- Exercise requirements
Only the lines of the data below from the one with "Where should I click to: Select" through the one with "Choose Disconnect network" are wanted. Repeat them exactly.

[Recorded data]
◇ ◇ ◇ ◇ ◇ ◇ ◇

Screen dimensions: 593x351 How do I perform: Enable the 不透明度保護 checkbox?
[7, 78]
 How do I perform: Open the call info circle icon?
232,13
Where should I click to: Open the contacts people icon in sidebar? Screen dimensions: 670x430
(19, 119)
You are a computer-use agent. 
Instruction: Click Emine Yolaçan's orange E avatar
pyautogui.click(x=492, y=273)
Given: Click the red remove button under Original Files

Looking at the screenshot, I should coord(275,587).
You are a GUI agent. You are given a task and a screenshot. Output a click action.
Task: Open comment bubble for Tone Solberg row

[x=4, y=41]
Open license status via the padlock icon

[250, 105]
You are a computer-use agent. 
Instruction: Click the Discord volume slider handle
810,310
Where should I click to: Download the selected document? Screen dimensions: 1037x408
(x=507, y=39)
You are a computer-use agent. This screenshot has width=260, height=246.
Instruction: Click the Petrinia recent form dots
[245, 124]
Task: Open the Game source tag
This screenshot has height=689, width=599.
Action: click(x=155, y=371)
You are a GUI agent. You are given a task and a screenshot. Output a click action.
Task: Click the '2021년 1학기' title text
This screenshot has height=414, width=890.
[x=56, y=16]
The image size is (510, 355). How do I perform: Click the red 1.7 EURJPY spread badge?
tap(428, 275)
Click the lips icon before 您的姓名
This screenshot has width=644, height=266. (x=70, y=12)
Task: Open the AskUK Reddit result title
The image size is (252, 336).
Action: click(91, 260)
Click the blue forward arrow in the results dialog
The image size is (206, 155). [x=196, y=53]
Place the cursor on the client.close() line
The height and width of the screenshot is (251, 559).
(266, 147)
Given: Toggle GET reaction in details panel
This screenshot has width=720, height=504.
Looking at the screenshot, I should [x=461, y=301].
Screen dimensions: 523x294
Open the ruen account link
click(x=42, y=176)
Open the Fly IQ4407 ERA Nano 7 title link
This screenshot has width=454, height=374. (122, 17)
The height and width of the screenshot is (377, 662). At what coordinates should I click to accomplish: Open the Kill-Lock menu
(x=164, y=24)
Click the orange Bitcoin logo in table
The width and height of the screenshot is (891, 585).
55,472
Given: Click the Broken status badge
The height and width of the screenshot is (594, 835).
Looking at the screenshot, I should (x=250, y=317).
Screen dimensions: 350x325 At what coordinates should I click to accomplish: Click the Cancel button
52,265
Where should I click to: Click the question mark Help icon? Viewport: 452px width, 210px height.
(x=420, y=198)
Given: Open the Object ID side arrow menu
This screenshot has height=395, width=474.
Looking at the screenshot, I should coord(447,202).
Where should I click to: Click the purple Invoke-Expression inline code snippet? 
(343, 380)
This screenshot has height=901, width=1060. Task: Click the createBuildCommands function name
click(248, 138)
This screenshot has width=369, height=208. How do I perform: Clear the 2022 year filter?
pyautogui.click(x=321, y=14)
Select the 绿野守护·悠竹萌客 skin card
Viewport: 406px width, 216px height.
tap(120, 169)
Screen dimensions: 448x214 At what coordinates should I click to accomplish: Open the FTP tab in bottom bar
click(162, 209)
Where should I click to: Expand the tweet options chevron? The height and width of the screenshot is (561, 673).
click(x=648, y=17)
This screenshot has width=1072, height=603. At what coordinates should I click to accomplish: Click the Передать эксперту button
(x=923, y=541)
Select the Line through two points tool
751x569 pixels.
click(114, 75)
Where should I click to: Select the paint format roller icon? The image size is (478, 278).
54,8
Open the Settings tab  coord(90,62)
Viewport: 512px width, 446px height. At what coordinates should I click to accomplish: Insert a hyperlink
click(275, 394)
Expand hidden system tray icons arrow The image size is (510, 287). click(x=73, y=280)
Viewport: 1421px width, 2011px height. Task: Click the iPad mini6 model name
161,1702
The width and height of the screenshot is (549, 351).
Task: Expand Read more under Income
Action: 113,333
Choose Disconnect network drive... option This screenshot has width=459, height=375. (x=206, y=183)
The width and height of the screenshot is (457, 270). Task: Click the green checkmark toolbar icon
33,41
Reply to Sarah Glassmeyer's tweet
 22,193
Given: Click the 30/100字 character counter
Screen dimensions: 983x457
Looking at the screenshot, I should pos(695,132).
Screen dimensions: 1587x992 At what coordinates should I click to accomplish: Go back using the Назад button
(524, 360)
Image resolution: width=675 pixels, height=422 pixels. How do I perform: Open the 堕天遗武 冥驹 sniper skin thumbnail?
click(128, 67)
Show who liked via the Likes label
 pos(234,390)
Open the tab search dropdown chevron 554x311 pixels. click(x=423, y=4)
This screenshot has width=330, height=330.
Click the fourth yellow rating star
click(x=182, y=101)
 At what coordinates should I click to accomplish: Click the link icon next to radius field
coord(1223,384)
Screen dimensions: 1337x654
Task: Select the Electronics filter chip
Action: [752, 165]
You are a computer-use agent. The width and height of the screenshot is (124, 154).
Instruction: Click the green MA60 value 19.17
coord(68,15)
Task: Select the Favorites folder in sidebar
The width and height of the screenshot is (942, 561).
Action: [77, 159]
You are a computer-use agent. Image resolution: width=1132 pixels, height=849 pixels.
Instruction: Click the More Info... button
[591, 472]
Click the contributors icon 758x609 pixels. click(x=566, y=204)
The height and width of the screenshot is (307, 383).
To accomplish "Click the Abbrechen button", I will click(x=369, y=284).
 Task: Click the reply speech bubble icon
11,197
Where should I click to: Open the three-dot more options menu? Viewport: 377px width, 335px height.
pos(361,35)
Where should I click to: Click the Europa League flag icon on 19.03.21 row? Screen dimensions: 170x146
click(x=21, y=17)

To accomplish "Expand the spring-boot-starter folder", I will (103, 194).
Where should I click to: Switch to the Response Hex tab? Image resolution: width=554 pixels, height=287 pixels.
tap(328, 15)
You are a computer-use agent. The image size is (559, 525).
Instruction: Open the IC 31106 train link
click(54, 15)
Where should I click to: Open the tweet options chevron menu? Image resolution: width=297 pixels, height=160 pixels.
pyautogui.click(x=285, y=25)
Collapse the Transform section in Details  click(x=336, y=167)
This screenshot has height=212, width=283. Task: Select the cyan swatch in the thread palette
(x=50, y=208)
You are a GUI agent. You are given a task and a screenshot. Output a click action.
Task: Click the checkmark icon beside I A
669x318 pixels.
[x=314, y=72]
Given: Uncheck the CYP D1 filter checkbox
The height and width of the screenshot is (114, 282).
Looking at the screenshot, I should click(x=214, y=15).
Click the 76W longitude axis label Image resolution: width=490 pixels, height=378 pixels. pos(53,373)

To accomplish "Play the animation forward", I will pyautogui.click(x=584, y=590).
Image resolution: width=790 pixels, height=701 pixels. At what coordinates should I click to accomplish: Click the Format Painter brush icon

◇ ◇ ◇ ◇ ◇ ◇ ◇

- Answer box
Where should I click to: Select the paint format roller icon? The image size is (478, 278).
54,8
Open the Settings tab  coord(90,62)
Viewport: 512px width, 446px height. At what coordinates should I click to accomplish: Insert a hyperlink
click(275, 394)
Expand hidden system tray icons arrow The image size is (510, 287). click(x=73, y=280)
Viewport: 1421px width, 2011px height. Task: Click the iPad mini6 model name
161,1702
The width and height of the screenshot is (549, 351).
Task: Expand Read more under Income
Action: 113,333
Choose Disconnect network drive... option This screenshot has width=459, height=375. (x=206, y=183)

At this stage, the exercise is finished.